Maybe this isn't what really happened, and maybe people weren't really cruel to him; maybe he was ill and he misinterpreted what others did and said, somehow seeing everyone as out to get him and acting cruel towards him.

The idea is not to provide an excuse for Cho and legitimize what he did. Absolutely not. Nor is it to sympathize with him. The idea is to try to figure out what caused this so as to prevent it. It could just be that he was a mentally deranged individual, or it could be that things occurred in a certain way to create this individual. Aronson suggests that school environments can lead to the opportunity for such a killer to develop. He says "exclusion, taunting, humiliation and bullying played a major role in triggering the pathological behavior of the shooters. At the very least, such an atmosphere makes school a degrading experience for most normal students." (Source) I don't mean to suggest that we should sympathize or feel sorry for killers; I do think it is necessary to analyze what caused this and to attempt to prevent it from ever happening again.

I don't think this is an insult to those he murdered; I think it is a way of respecting their memory. Make sure it doesn't happen again, change things and act differently so as not to have circumstances that allow for these tragedies. Innocent people were murdered- why? Because of Cho. And why is Cho the way he is? That's what Aronson wants to figure out, in order to stop anything like this from happening again.
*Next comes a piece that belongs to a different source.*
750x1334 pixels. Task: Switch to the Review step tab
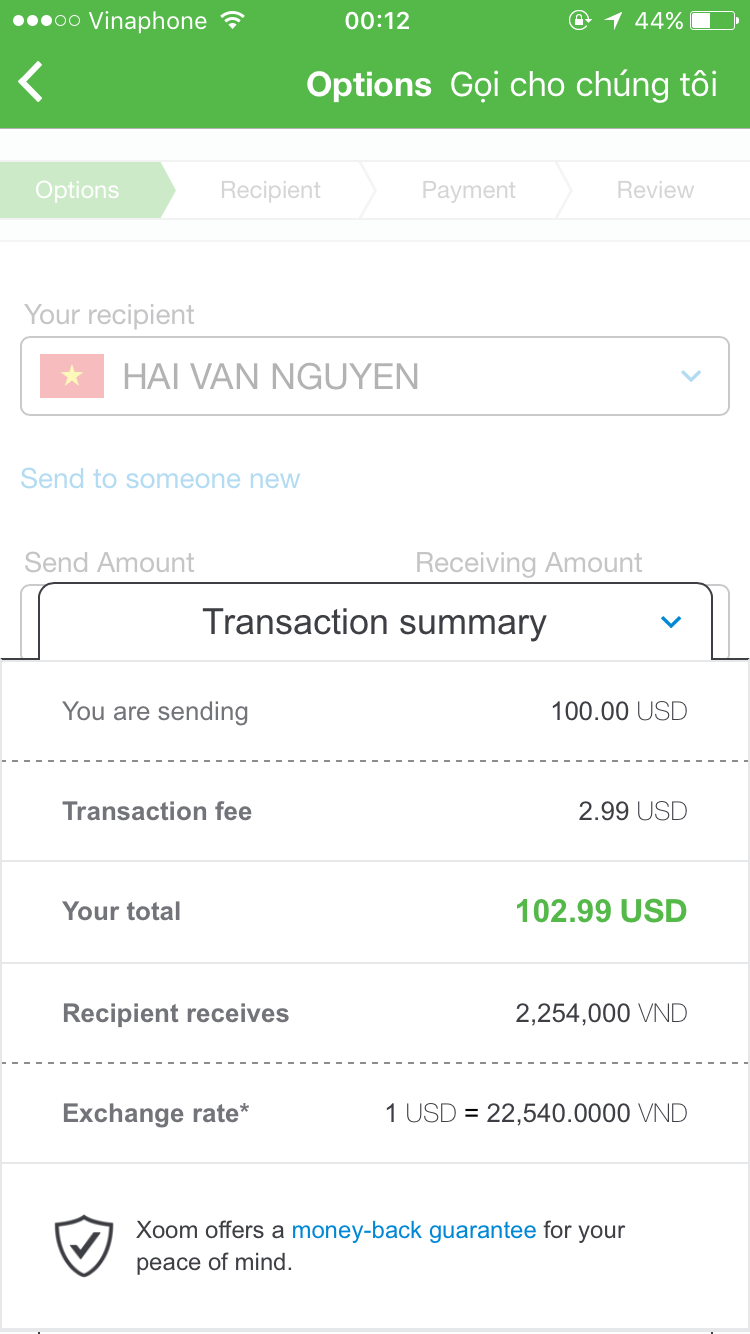[x=655, y=190]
You say that there can be "no understanding of such a creature." But that suggests that there is no cure, nothing we can do, that we are completely at the mercy of random events and killers. That is a very dark approach. Perhaps you are right. But if this man had the ability to contemplate premeditated murder, to leave vidoes and manifestos and kill in cold blood, that suggests that he was sane. He was not simply impassioned and angry with a weapon to hand. So now the question becomes, "Why?" You say there is no answer; Aronson says that we have part of one. I prefer to believe that we can find the answer so as to stop anything like this from ever, ever happening again. And that is the way to honor those killed- to prevent any more killings, to learn from what happened here.

Anonymous said...

Thank you for clarifying. Your points are valid, though I disagree with your assessment that he was probably sane. Of course it is impossible for either of us to ever know for certain, but I feel the blatant premeditation of the act indicates that he was probably psychopathic. As for discovering 'reasons' or motivations, I agree that we should attempt to cultivate an educational atmosphere that is kinder and more accepting. However, this man's decision was his own. Unfortunately, many students do suffer humiliation and abuse from their peers- but thankfully, most are able to recover with the aid of friends, a therapist, or other support. However, a lack of understanding or support is hardly a reason to commit an act such as this. It was his choice- the actions of others did not force his hand. Perhaps he was treated cruelly. To be harsh and blunt, boo-hoo. I honestly believe that if one wants to be helped, they can find help- I heard on the news that an English professor of his offered to take him to counseling and he refused.

So while I agree that we should enable students to feel comfortable and safe in their school environments, in short, I disagree that it was the lack of this system that led to this and other tragedies.